» **What you need to do**
Locate "This screenshot has width=403, height=206." in the data below, then output the line it is on and all following lines through the last, word for word. Skip any pictures.
BEGIN
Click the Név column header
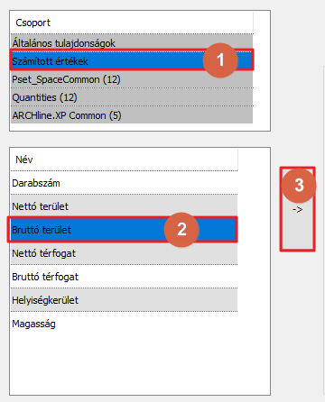124,160
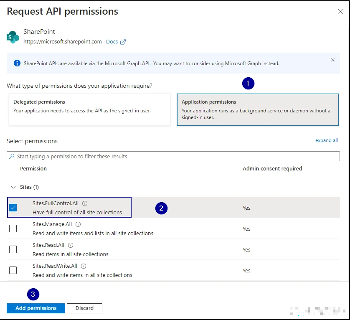
Task: Select the Application permissions card
Action: tap(258, 109)
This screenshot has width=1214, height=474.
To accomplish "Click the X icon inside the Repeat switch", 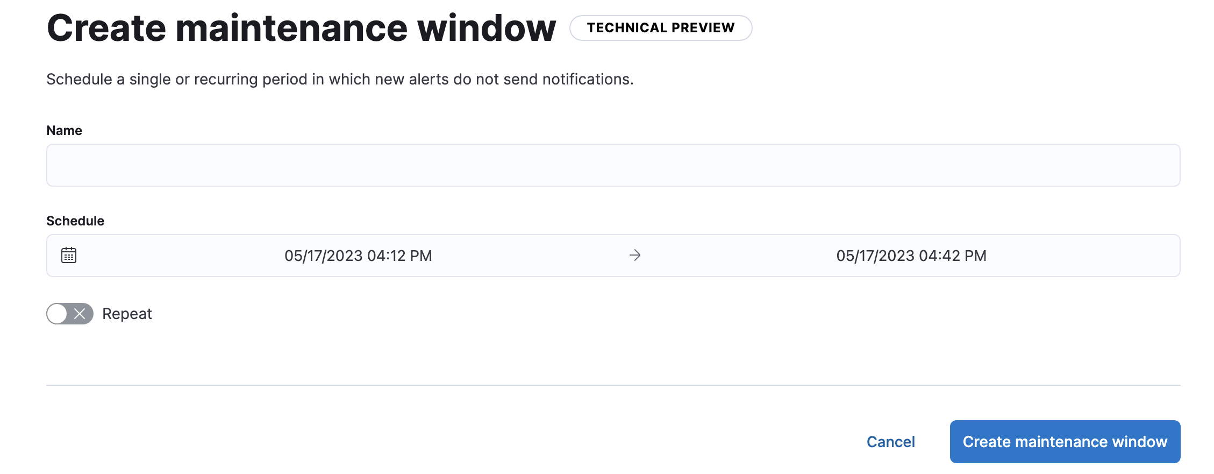I will tap(80, 314).
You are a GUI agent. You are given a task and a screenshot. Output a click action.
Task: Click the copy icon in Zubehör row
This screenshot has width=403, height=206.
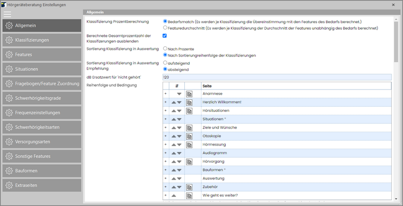point(189,187)
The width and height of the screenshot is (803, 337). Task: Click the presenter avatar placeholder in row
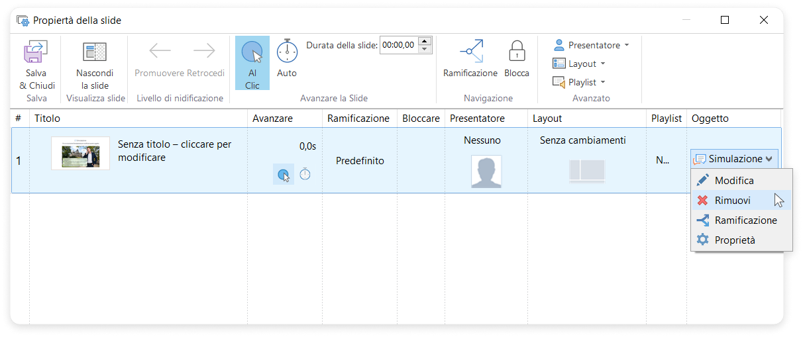[486, 171]
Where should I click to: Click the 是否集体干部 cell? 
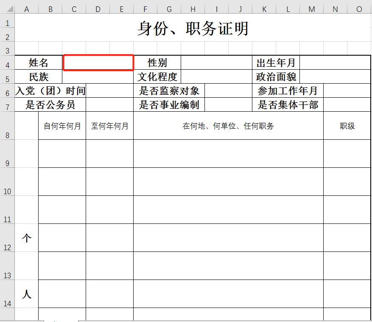[288, 105]
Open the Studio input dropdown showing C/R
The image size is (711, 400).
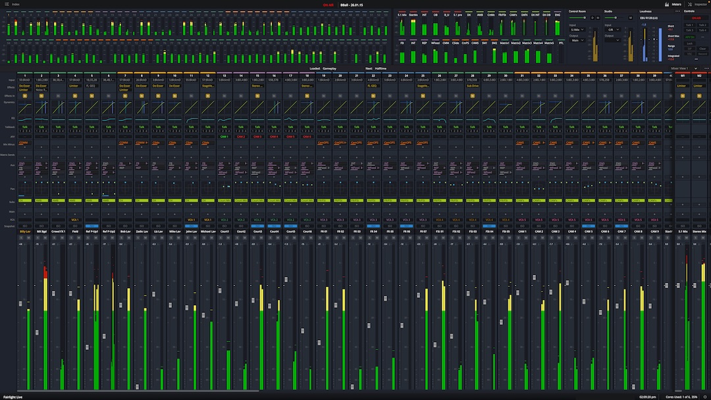tap(613, 30)
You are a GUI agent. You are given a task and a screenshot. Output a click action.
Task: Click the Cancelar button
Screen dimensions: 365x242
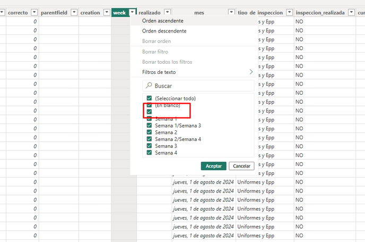click(x=241, y=166)
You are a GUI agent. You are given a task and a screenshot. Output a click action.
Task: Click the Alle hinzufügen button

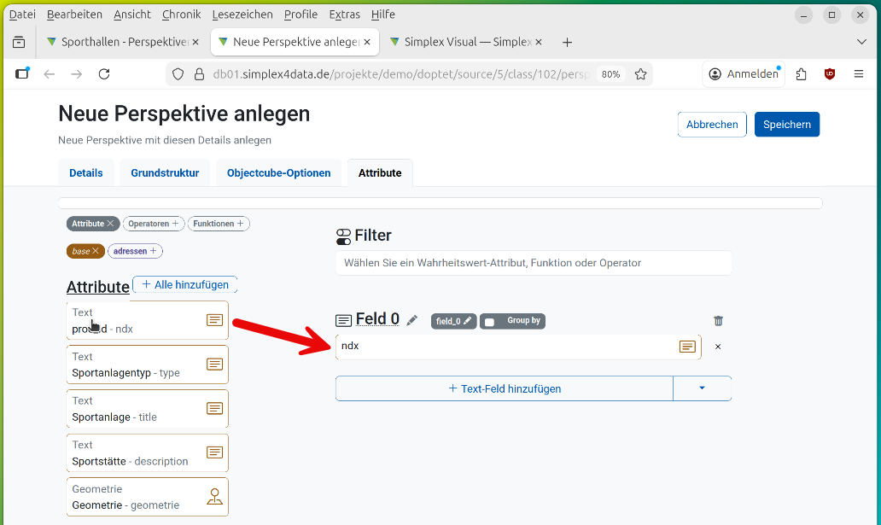click(x=185, y=284)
END
» **Output for this task**
This screenshot has width=403, height=206.
point(189,187)
The width and height of the screenshot is (803, 337). Task: Click the presenter avatar placeholder in row
[486, 171]
Where should I click to: Click the 是否集体干部 cell? 
[288, 105]
Open the Studio input dropdown showing C/R
The image size is (711, 400).
tap(613, 30)
You are a GUI agent. You are given a task and a screenshot. Output a click action.
Task: Click the Cancelar button
Screen dimensions: 365x242
click(x=241, y=166)
You are a GUI agent. You are given a task and a screenshot. Output a click action.
Task: Click the Alle hinzufügen button

click(x=185, y=284)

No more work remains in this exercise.